This morning we discovered our poor resident wombat had been hit by a car. We live on a dirt road and it can be quite slippery but everyone is aware of this lovely boy making his slow pilgrimage each night. He had three burrows on our property. We are all devastated.
Wombats are nocturnal animals and lack the reflective eye shine that most animals have when headlights appear. They move so slowly and sometimes look like a large grey rock on the side of the road. They are adorable, everyone loves them. We will miss this fine creature. Be careful when you drive at night and early mornings. We love our wombats here on the mountain.
Our resident kangaroo has returned for the summer.
This time he’s made a friend – our middle cat Albert. Enjoying an afternoon relax under the weeping apricot.
Just don’t eat the roses, mate!
He’s such an old boy. He can sit in our garden anytime 🙂
We have left our garden, cats and chickens for a short time to travel to Western Australia. This much awaited second trip will take us form Perth to Albany, about a six hour drive, south, staying in various locations in between. Currently, we have nestled into a beautiful bush setting overlooking Bunker Bay near Cape Naturaliste.
After a track walk to the lighthouse with spectacular views and a fright – a little brown snake crossing our path – recovery, we reached the lighthouse with a further surprise – whales in the distance.
Our surprises for the day, however, were only to increase.
Who would have thought a spectacular ancient cave was just down these inconspicuous steps?
As a child I visited some caves in New Zealand but nothing like this one. Ngilgi Cave (pronounced “Nilgi) a show cave which opens up for kilometres! In a classic tale of good and evil, the aboriginal dreamtime spirit of Ngilgi now resides in the caves.
I can tell you that it was a privilege and a rare experience to spend an hour down in these caves. The air was heavy with humidity but the main chamber was a colossal experience with stalactites from the ceiling and stalagmites as well as straws and shawls – highly recommended.
If you ever get the opportunity to visit a limestone cave don’t pass it up.
It was one of those serene and surprising weekends. We were fortunate enough to be able to visit a charming little cottage by the sea. Its owners had kindly allowed us to stay in this place where their own children had spent many happy summers – long ago.
As we embarked on our little trip, a mere hundred kilometres from the Mount, I did not expect that I would receive two surprises that day.
Daughter Number 2 was to arrive unexpectedly to share this weekend with us. Colin had kept that secret well! It was wonderful to see her especially as she was to spend a precious weekend with us by the sea.

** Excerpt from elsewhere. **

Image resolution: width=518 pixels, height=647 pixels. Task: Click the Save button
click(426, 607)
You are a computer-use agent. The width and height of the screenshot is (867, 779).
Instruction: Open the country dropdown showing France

Seaside walks are a must, even in winter and we had a much needed chat-shop-coffee time. Our walk saw us reach the iconic bathing boxes of the Mornington Peninsula. These colourful sentinels look out over Port Phillip Bay. Blue, yellow and green boxes create a novelty appeal by the sea. Surprise number two. Something caught our eye. Was that an injured animal? A large animal. It was lying lifeless on one of the landings.
As we gingerly drew closer, a row of plastic tape revealed an important notice.
A resting seal. Wow! This poor fellow was all tuckered out and had found its way to a most amenable residence. Clever seal! He was gorgeous and oh so sleepy.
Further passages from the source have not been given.